What is our response to the Crucified Lord? Christ is on the cross for you, for me, for all. It is his hour. As we contemplate him particularly on Good Friday, my questions are: What have I done for him? What have you done for him? Do we accept our cross patiently and prayerfully – out of love for God, and of sorrow for our sins, and for our salvation and the salvation of others, and also to walk the way – the way of the cross – that leads to heaven, to our resurrection?
Where were you, where was I, when they crucified our Lord? Where am I today when my brothers and sisters in Christ are crucified? Where are you? As we contemplate Jesus on the cross, we remember some of his essential words: Blessed are the poor in spirit, the meek, the merciful, the peacemakers, those who forgive…; Love one another as I have loved you; I was hungry and you gave me food. I was sick, and you visited me… Remember, what you do to the least of my brothers and sisters, you do it to me.
As we venerate the cross of Christ, we make an act of faith (“Adoro te devote, latens deitas, in cruce latebat sola Deitas” – “I adore You, hidden God, in the Cross only the Divinity was hidden,” while in the Eucharist, also the humanity of Christ is hidden). When we kiss the Cross of Christ, we kiss Christ on the Cross. As we kiss Christ on the Cross, we also kiss our brothers and sisters who are crucified like Christ. We believe in the crucified, glorified, and risen Lord.
We cannot jump from Palm Sunday and its hosannas, to Easter Sunday and its Alleluias! Easter Sunday is only possible after Good Friday! That said, we never forget that we are always on the way to Easter: to the imperfect but real Easter in this life, and to the never ending perfect Easter of heaven.
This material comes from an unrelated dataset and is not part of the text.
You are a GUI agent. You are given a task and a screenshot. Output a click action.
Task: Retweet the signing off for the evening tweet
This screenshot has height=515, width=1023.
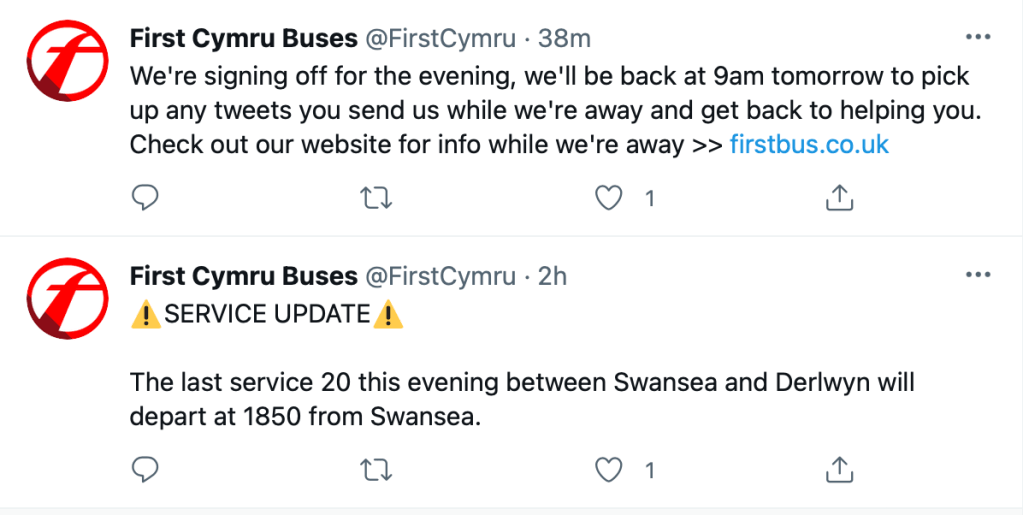tap(375, 198)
Indeed, we are Easter People and Alleluia is our song.
As we venerate the Holy Cross, as we adore the Crucified Lord, we pray with Mary, the Mother of the Son of God and our Mother, Our Lady of Hope:
We thank you, Lord, for your wounds, for your death – for your love!
We are sorry Lord, for our sins, for the sufferings we cause to others, for our lack of compassion.
Above all, God the Father, God the Son and God the Holy Spirit; above all, many, many, many thanks! We love you, Lord!
To you, dear God One and Triune, be honor and glory and power forever and ever.